Geordan Dupire

Personal information
- Date of birth: 28 September 1993 (age 32)
- Place of birth: Valenciennes, France
- Height: 1.93 m (6 ft 4 in)
- Position: Goalkeeper

Team information
- Current team: Swift Hesperange
- Number: 40

Senior career*
- Years: Team / Apps / (Gls)
- 2010–2012: Lorient II / 20 / (0)
- 2010–2012: Lorient / 0 / (0)
- 2012–2014: RAEC Mons / 0 / (0)
- 2014–2015: UR Namur
- 2015–2016: Boulogne II / 13 / (0)
- 2015–2016: Boulogne / 0 / (0)
- 2016–2021: Virton / 68 / (0)
- 2021: Hostert / 16 / (0)
- 2021–: Swift Hesperange / 132 / (0)

International career^{‡}
- 2025–: Madagascar / 6 / (0)

= Geordan Dupire =

Malgasy footballer (born 1993)

Geordan Dupire (born 28 September 1993) is a footballer who plays as a goalkeeper for Luxembourg National Division club Swift Hesperange.
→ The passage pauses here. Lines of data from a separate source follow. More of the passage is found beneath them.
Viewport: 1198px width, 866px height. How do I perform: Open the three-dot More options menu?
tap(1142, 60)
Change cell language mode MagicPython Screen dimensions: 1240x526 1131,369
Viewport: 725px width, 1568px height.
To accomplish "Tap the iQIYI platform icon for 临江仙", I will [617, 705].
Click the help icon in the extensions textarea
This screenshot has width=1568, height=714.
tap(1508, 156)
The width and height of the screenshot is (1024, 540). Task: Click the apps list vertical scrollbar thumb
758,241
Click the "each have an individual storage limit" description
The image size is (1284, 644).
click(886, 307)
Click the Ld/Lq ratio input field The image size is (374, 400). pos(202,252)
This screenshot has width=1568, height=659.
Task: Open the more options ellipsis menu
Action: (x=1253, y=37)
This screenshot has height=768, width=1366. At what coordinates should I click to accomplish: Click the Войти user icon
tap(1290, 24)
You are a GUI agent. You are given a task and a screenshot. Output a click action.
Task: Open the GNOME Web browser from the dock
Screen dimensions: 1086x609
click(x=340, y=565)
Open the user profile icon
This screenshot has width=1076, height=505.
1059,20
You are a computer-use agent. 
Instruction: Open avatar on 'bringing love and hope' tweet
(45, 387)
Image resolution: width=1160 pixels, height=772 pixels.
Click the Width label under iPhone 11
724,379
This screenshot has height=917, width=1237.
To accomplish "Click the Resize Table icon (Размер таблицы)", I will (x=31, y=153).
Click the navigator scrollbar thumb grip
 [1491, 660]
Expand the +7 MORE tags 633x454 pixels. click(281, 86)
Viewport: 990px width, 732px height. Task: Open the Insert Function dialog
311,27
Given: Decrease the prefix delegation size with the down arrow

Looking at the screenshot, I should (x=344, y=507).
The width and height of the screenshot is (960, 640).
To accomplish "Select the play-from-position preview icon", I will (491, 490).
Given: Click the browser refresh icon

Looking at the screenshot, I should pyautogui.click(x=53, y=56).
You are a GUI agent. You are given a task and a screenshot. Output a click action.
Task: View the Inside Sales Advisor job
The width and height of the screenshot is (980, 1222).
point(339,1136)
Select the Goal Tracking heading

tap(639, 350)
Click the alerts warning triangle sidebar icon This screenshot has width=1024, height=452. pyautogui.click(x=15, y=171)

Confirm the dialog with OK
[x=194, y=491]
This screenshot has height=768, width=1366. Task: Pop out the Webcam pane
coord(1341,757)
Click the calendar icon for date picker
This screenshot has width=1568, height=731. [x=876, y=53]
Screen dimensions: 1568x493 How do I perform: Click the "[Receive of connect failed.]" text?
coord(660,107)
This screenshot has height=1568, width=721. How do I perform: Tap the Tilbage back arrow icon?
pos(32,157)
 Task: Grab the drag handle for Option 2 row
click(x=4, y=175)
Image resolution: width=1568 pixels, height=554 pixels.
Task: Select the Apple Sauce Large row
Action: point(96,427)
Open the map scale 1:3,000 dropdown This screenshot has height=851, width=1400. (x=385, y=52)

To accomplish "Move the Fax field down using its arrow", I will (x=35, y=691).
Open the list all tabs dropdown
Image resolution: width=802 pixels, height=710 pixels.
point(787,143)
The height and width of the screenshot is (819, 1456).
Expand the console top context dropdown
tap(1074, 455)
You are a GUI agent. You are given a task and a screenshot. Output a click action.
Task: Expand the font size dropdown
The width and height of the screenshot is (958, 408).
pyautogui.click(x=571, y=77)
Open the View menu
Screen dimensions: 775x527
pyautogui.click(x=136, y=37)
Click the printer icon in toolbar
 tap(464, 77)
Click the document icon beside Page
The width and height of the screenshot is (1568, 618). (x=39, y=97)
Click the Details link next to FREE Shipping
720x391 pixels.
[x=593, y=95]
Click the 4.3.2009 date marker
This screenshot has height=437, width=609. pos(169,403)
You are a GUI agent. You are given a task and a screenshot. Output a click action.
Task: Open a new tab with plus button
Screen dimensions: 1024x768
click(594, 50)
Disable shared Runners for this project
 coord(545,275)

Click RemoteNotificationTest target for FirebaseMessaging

Born in France, he plays for the Madagascar national team.

==Career==
===Virton===
Dupire joined Belgian club R.E. Virton in July 2016. He made his league debut for the club on 3 September 2016 in a 3–0 away victory over Geel. On 10 October 2018, Dupire signed a new three-year contract with the club.

==International career==
Born in France, Dupire gained Malagasy citizenship through his wife; she holds dual-citizenship and is of Malagasy and Moroccan descent. He was called up to the Madagascar national team for a set of 2026 FIFA World Cup qualification matches in March 2025.

Dupire made his debut on 19 March 2025 in a World Cup qualifier against the Central African Republic national team.